**WORK INSTRUCTIONS**:
Quote the listing below in its entirety, omitting every image.

**RAW DATA**:
• • • •
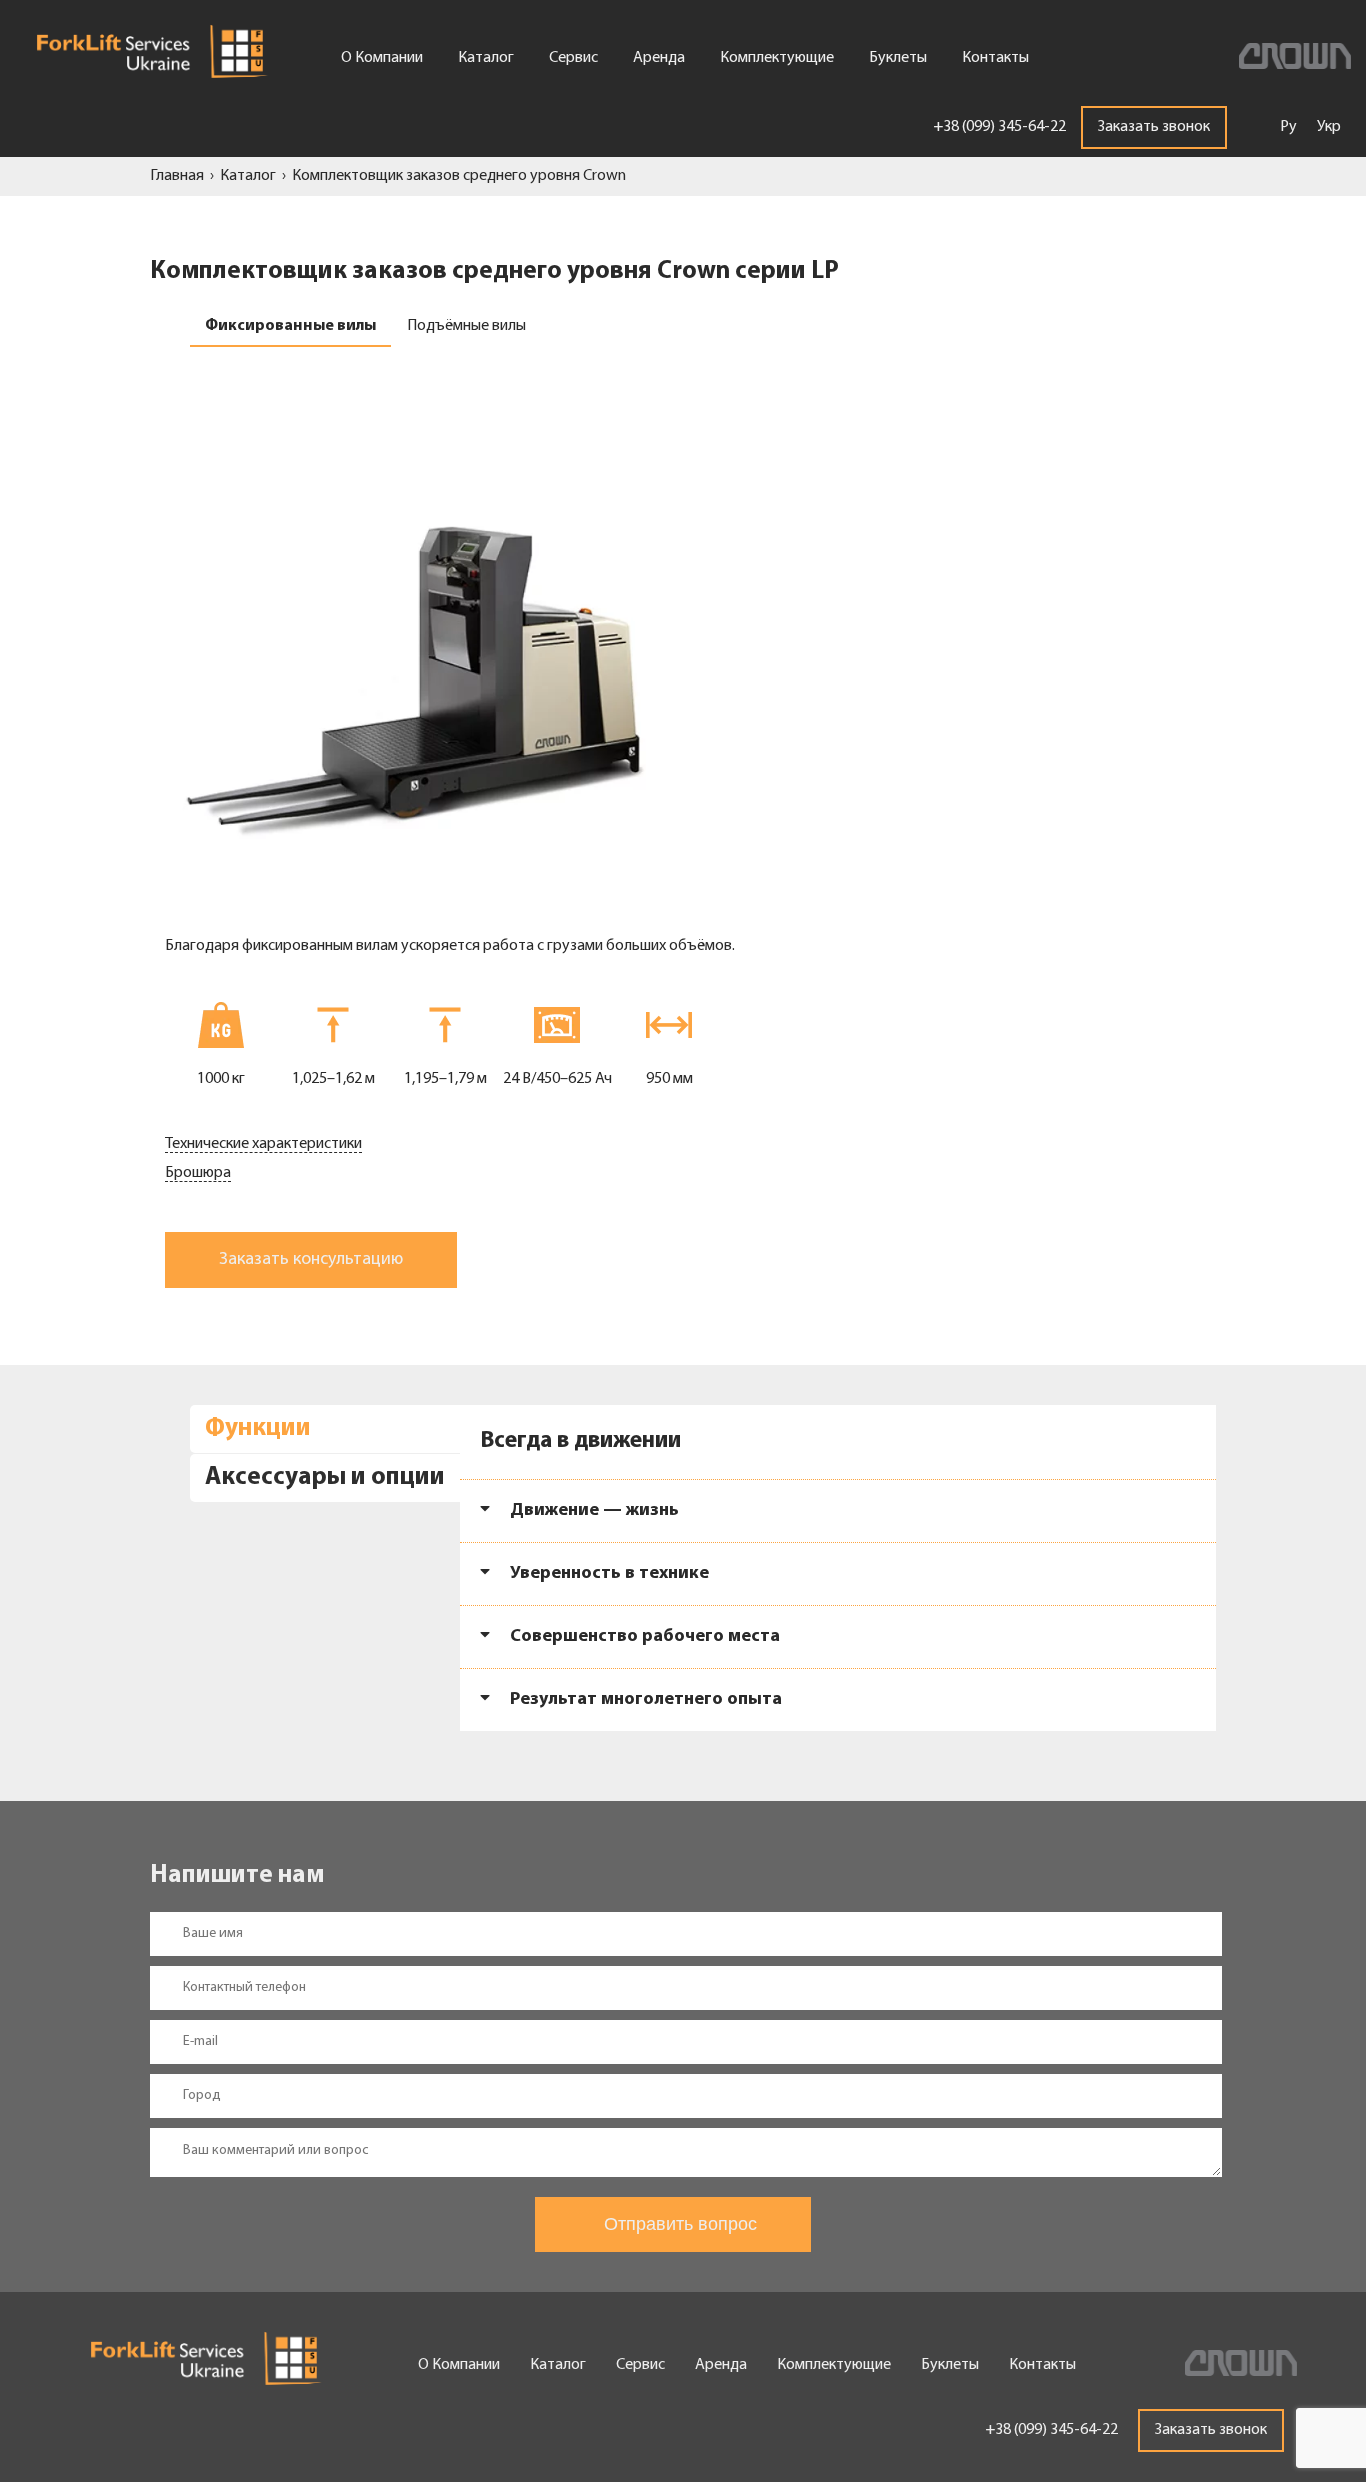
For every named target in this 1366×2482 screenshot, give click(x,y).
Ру (1288, 127)
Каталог (248, 176)
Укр (1329, 127)
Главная (177, 176)
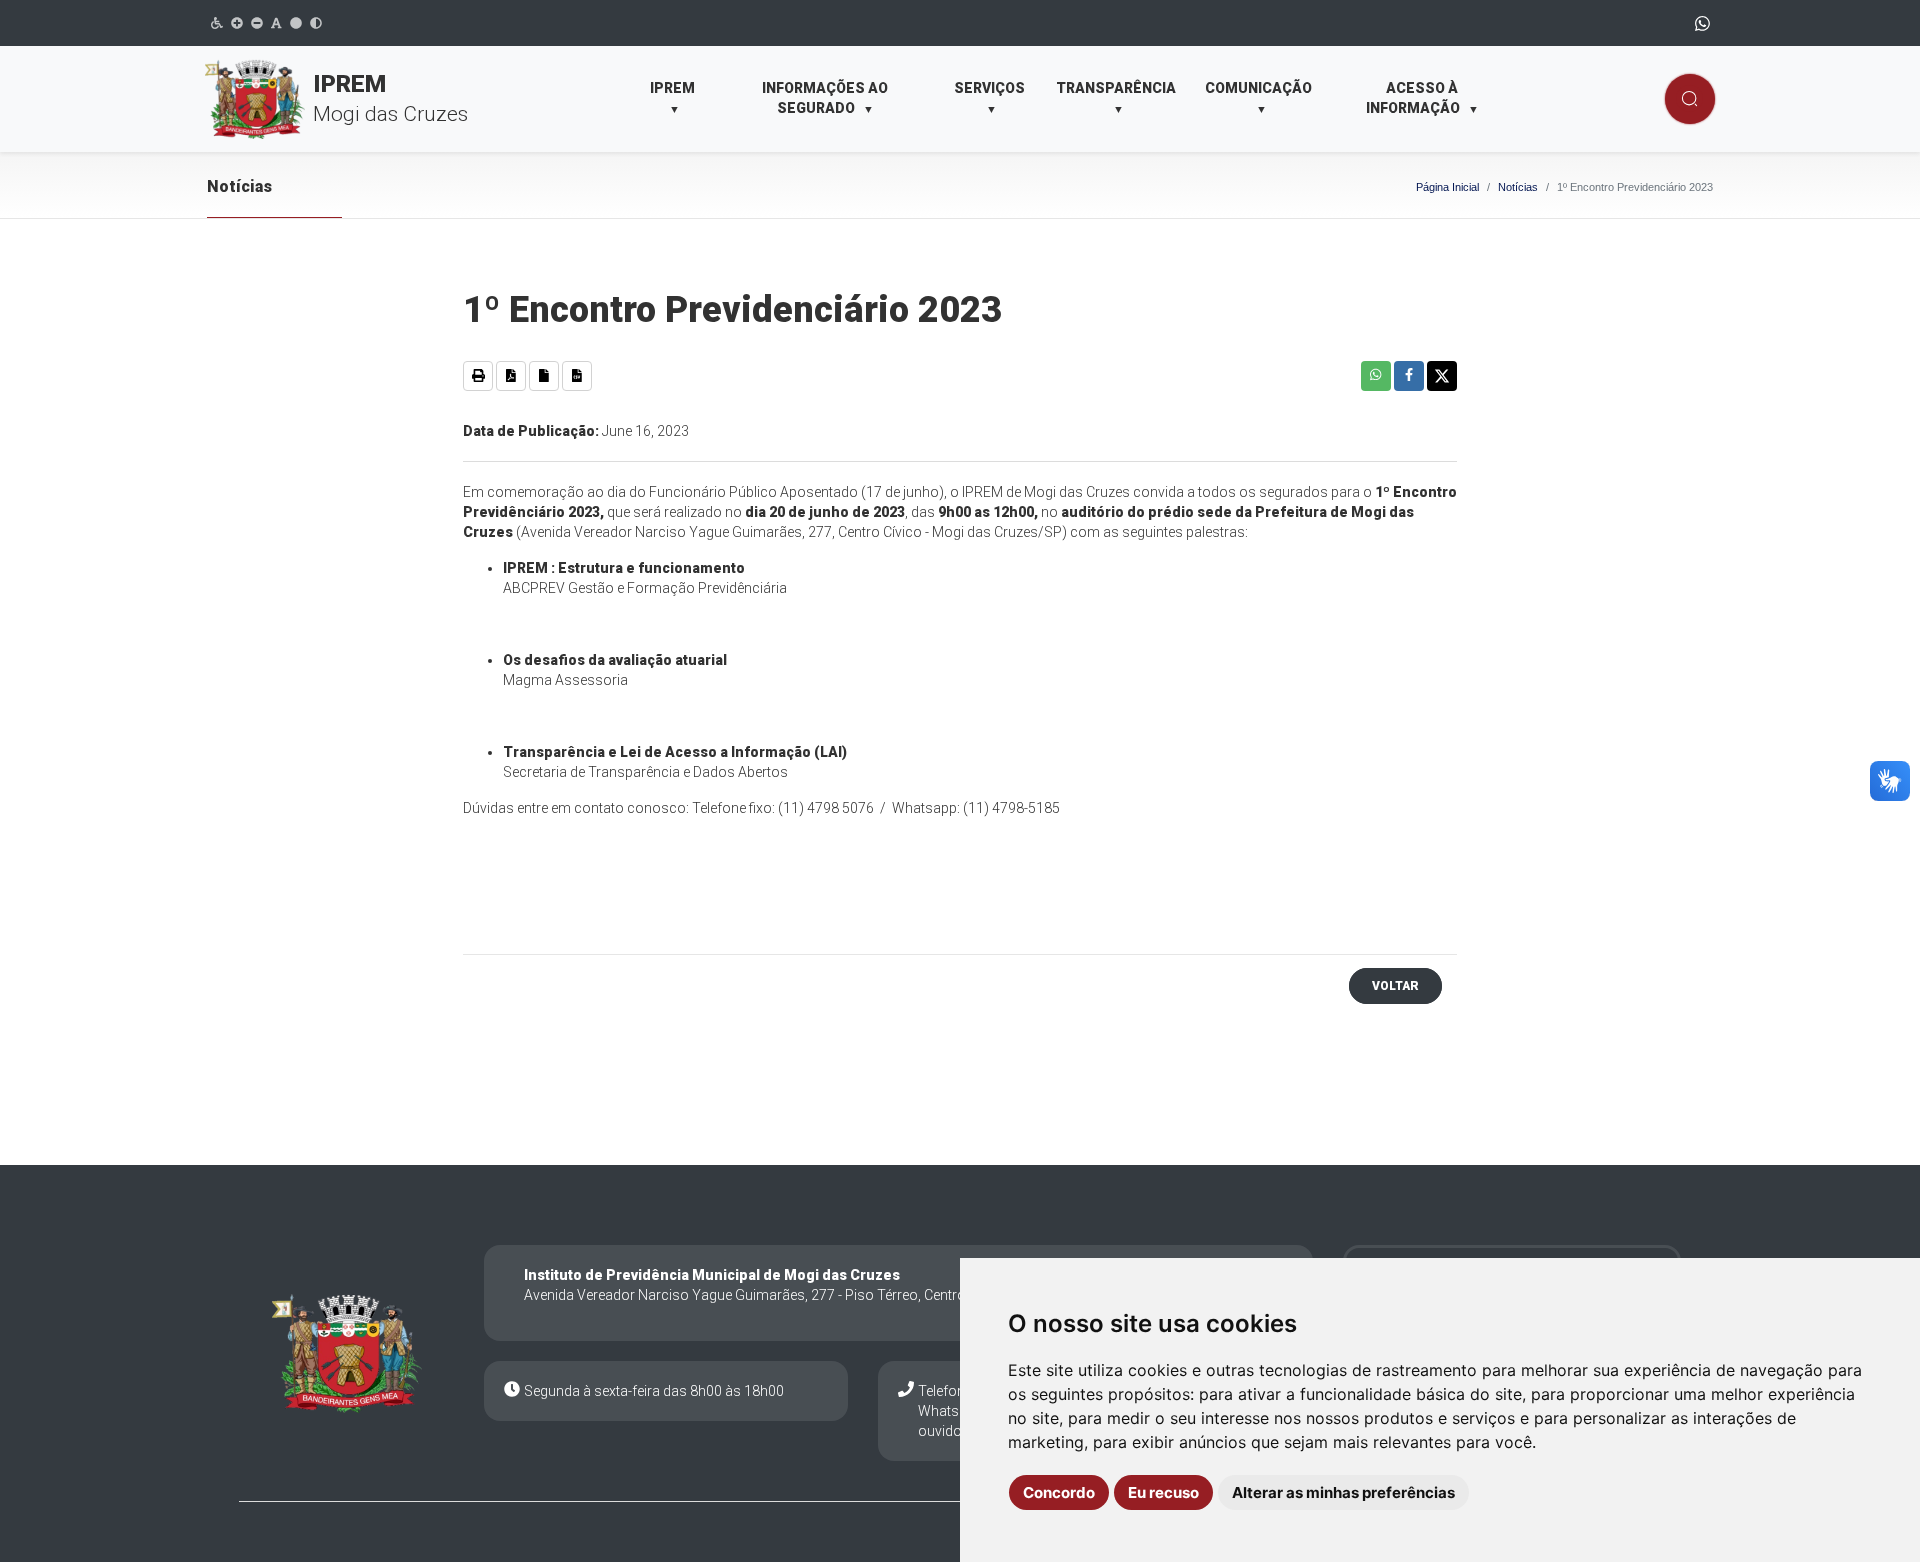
• • • •
**RESULT FOR THIS TASK**:
For every named target in this 1366×2482 screenshot, give click(x,y).
Ру (1288, 127)
Каталог (248, 176)
Укр (1329, 127)
Главная (177, 176)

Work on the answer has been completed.